Starlight has a few finishing casks that get a lot of attention from enthusiasts and VDN is definitely one of them (along with their Cigar Batch, Honey and Peach finishes). I believe enthusiasts have embraced this one so much because Heaven Hill released a similar bourbon in 2019 in the form of a Parker’s Heritage release. That one saw bourbon being finished in Orange Curacao barrels. The difference between Orange Curacao and VDN seems to be that Curacao is made with a base of either grain neutral spirits or cognac whereas VDN is a wine. So does that mean that the orange taste in this release from Starlight will have less orange influence? There’s only one way to find out. I sampled this neat in a glencairn.
Nose: You’d think oranges would be the first note I would find, but it is actually the smell of melted Halloween Candy Corn. Those artificially sweet notes actually combine quite well with notes of pithy orange flesh and sharp cinnamon. This is a really fascinating nose when all of those notes combine with oak spice and a more mellow, seasoned oak.

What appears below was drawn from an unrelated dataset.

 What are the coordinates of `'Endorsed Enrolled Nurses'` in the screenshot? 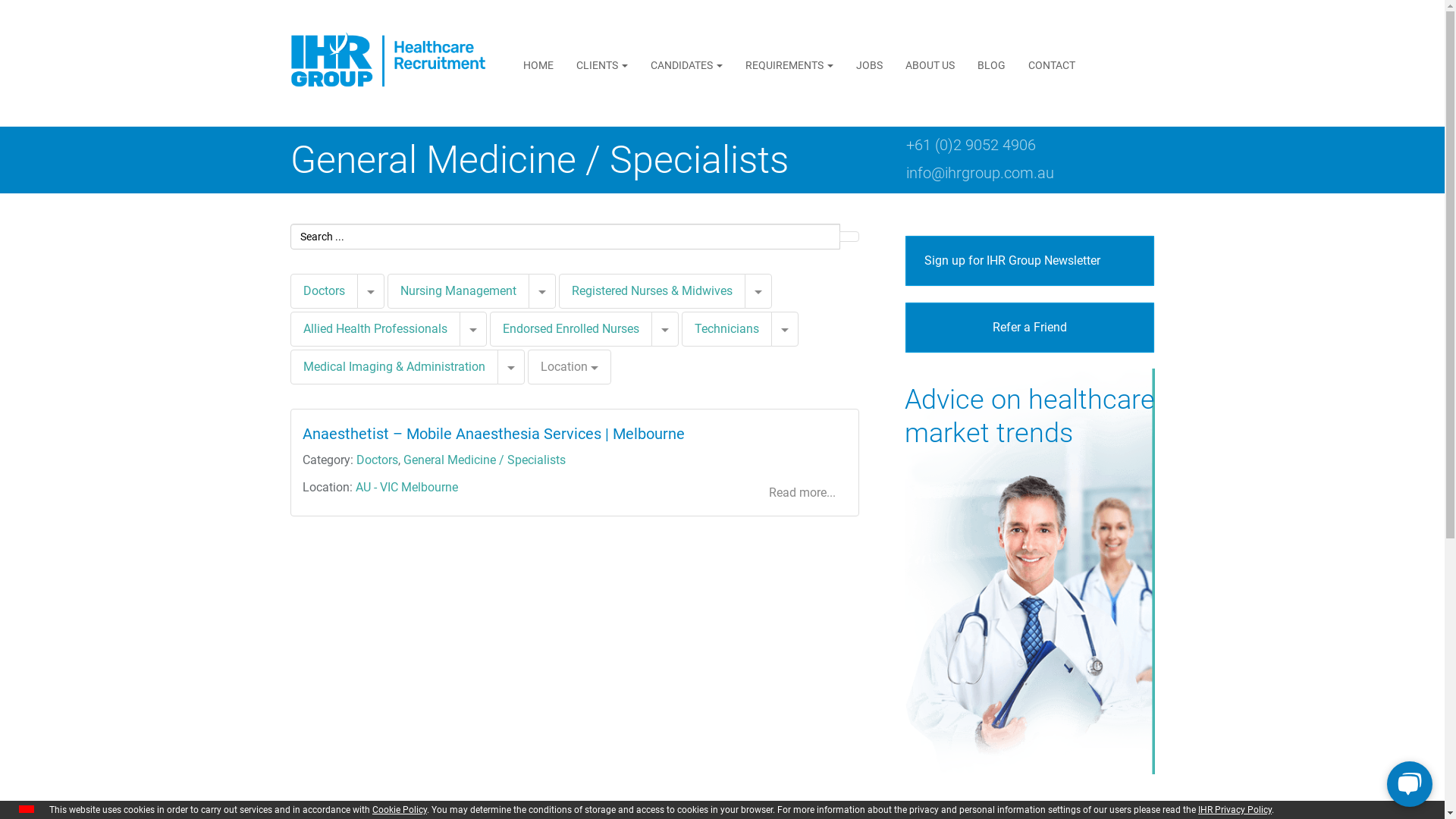 It's located at (570, 328).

Palate: The spice is very prevalent upon each sip, attacking the tip of your tongue. Cinnamon rolls smothered with orange creme icing showcase a sweeter version of Starlight’s standard bourbon. It has very bold flavors but cannot completely cover up the youthfulness of the bourbon underneath. Each sip straddles a line between orange juice and its distant cousin “Sunny-D.” There is a certain antiseptic mouthwash quality that gradually increases as the session goes on. I wish it wasn’t there. The barrel char influence from bourbon barrel peaks its head out every now and then but gets easily overwhelmed by the waves of orange flavors. As a final note, every now and then I pick up on a sensation that makes me think I’m tasting a malt whiskey, it’s odd but it’s just something that I circled a lot in my tasting notes.
Finish: Orange notes stay on my tongue stick around for a long time. They are a bit sweeter than they tasted on the palate. There is still sharp cinnamon flavors and other baking spice notes floating around giving a warm Kentucky Hug all the way down. The oak turns somewhat dry too. The bourbon underneath shows some lingering notes of oak and vanilla. Overall, the VDN barrel helps cover up about 90% of the youthful bourbon flavors but I still think that this could be a really special bourbon with about 2 more years in the barrel.

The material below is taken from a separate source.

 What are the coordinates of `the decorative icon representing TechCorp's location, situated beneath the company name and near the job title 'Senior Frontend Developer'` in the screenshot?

Overall, the VDN cask used in this single barrel release did what it was asked. It imparted very polarizing orange notes to a bourbon was already pretty good but may have needed a little extra time in the barrel. In my notes, I wrote down that Starlight needs to find a way to increase the age of their barrels because in most of their releases I find that the finishing flavors get interrupted by youthful undertones.

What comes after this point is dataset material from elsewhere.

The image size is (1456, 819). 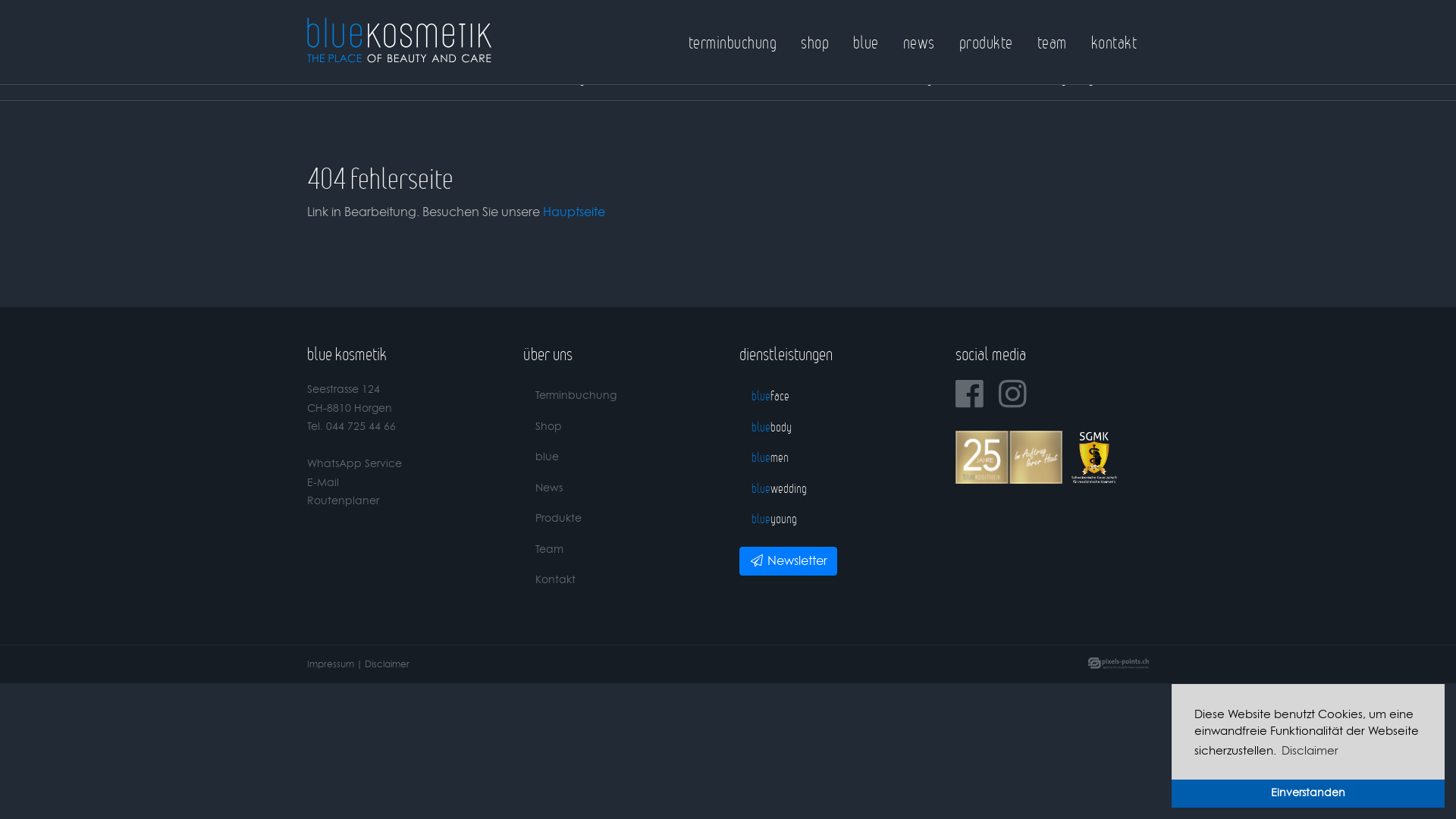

With that being said, I noticed the VDN barrels seemed give the bourbon less orange-forward notes than the Parker’s Heritage release I talked about earlier. In regard to that one, the Orange Curacao barrels made it taste like Mop N’ Glo floor cleaner. This Starlight release’s orange influence is somewhat less than that, but still unmistakable.
In the world of bourbon flavors, there are really only about a couple dozen flavors that naturally occur through the distillation process and from interaction with the oak of a barrel. Orange is one of them and many people prize bottles that contain a lot of it. I view finishing bourbon in VDN barrels as a way to just accentuate the orange note, which is why I ultimately enjoyed this bottle. So if you are a person who also enjoys the fruit-forward notes in your bourbon, then Starlight’s VDN finished bourbon may be for you.